Recognizing discrepancies between blood tests of adenocorticotropic hormone (ACTH) levels and patients’ clinical data is important for clinicians to avoid unnecessary testing or misdiagnosis, a case series highlights.
The study, “Corticotropin hormone assay interference: A case series,” was published in the journal Clinical Biochemistry.
Cushing’s syndrome comprises a group of disorders characterized by abnormally high levels of cortisol in the body. Its main cause is the long-term exposure to cortisol-like medications, called exogenous Cushing’s syndrome, but it can also be caused by the abnormal production of cortisol by the body, called endogenous Cushing’s syndrome.
Endogenous Cushing’s syndrome may be caused by a tumor in the pituitary gland that secretes large amounts of ACTH, which, in turn, overstimulates the adrenal glands to produce cortisol — called Cushing’s disease. It can also be caused by a cortisol-producing tumor in the adrenal gland or by ACTH-producing tumors outside the pituitary gland.
The blood levels of ACTH are different between Cushing’s syndrome patients, depending on the cause of the disease. Patients with Cushing’s syndrome due to adrenal tumors have low blood ACTH levels — as their healthy pituitary gland detects cortisol levels and decreases ACTH production when cortisol is high — while patients with pituitary tumors or ACTH-producing tumors have high levels of ACTH.
Thus, precise and accurate measurements of blood ACTH levels are essential to help distinguish between adrenal and pituitary problems and clarify the type of Cushing’s syndrome in a patient.

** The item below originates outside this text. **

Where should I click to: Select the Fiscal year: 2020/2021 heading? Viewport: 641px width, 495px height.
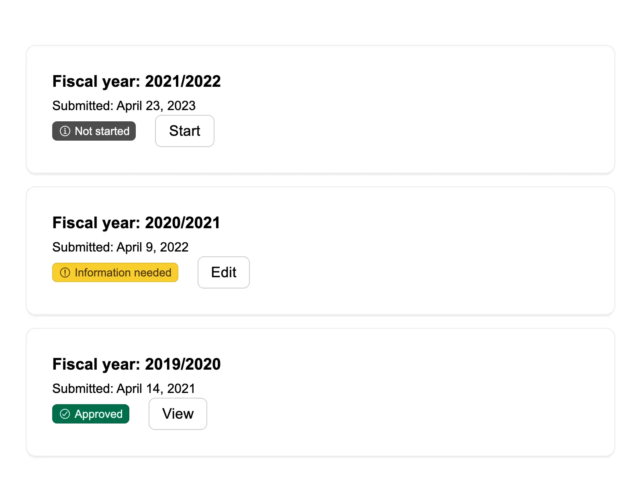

ACTH is measured by a “sandwich immunoassay,” where two different molecules, or antibodies, are used against ACTH to calculate its levels in a blood sample. However, patients’ own antibodies and medications can interfere with the results of such assays — known as assay interference — and lead to misdiagnosis and unnecessary or incorrect testing or procedures.
While the frequency of potential interfering agents is reported to be high, clinically relevant interference has been reported to occur in only 0.5-3% of samples. Nevertheless, the recognition of potentially inaccurate results is crucial to providing the best clinical practice.
Researchers have now reported the cases of 12 patients (eight women and three men at a mean age of 43) in whom discrepancies between the clinical data and ACTH results raised concerns of assay interference.
Of these patients, nine were being investigated for possible Cushing’s syndrome and the remaining three for adrenal insufficiency. However, all patients showed high ACTH blood levels according to results of an ACTH assay.
To clarify whether assay interference was affecting these results, the team conducted several tests and measured ACTH blood levels using a different platform that uses different antibodies to detect ACTH.
For all patients, repeating the same assay using serial dilutions of the blood sample showed a nonlinear dose response, and measuring ACTH levels with a different platform resulted in low blood ACTH levels.
These results strongly indicated that assay interference led to falsely elevated blood ACTH levels in all patients. And as a consequence, several patients underwent unnecessary laboratory testing or radiological imaging.
The team noted that among the several tests conducted, repeating the measurement of ACTH levels using serial dilutions and using another platform most reliably confirmed the presence of interfering agents, and should be used when discrepancies between the clinical data and ACTH results are noted.
“These cases illustrate the importance of clinical vigilance and laboratory communication when results are incompatible with the clinical picture — a step than can avoid unnecessary costly investigations,” the researchers wrote.
While the tests could not clarify the nature of the interfering agent, the researchers noted that the data pointed to the presence of interfering antibodies, which may be neutralized with a specific compound called polyethylene glycol.